Written request
Count the lines of the items that contain the string "perform" with case taken into account, and give only the number.

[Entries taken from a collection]
• • • • • • •

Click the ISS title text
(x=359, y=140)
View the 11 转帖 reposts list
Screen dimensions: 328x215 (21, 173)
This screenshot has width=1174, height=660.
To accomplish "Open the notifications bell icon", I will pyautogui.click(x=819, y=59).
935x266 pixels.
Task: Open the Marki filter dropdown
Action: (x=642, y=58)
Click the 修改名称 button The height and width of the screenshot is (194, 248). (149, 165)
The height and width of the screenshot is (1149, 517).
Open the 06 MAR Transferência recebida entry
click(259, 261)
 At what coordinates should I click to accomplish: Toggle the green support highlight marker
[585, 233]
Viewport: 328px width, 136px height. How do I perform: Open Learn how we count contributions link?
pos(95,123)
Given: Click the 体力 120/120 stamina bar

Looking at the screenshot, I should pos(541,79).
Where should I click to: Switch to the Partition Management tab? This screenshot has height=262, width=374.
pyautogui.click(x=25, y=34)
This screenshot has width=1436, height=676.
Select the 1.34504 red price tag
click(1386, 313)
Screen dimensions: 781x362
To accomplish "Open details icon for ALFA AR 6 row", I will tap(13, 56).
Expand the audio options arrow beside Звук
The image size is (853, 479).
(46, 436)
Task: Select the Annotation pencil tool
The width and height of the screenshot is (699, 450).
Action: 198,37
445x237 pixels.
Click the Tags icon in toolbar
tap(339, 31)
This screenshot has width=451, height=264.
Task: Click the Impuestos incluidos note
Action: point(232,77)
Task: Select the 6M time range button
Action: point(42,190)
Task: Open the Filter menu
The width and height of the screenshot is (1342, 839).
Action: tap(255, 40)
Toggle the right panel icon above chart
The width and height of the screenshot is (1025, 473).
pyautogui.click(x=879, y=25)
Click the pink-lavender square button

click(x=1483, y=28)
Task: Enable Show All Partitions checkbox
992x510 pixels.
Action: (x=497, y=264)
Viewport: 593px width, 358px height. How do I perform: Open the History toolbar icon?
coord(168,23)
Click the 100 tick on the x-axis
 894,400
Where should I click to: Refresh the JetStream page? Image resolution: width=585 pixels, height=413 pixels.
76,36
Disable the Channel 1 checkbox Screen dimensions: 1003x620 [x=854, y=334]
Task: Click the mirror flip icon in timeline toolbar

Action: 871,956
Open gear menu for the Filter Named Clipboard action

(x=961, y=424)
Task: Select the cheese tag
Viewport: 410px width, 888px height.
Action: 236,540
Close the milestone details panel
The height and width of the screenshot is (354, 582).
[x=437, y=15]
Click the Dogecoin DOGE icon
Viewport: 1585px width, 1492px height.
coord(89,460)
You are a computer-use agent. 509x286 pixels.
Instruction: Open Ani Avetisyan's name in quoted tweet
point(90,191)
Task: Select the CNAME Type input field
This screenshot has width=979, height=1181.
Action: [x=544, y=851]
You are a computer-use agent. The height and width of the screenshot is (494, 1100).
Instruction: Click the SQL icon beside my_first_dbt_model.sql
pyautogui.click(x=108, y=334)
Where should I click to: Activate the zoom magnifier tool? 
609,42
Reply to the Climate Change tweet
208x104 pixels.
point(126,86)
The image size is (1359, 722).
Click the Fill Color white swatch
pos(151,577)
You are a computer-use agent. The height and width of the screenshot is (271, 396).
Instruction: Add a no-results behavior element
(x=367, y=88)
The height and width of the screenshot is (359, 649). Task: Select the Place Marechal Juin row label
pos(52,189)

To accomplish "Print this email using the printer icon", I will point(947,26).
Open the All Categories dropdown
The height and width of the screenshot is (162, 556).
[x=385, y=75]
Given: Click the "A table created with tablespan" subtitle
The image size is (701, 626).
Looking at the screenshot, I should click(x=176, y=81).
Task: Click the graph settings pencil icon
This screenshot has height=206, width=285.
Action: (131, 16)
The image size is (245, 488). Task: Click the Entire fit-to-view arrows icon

• • • • • • •

Answer to this exercise
2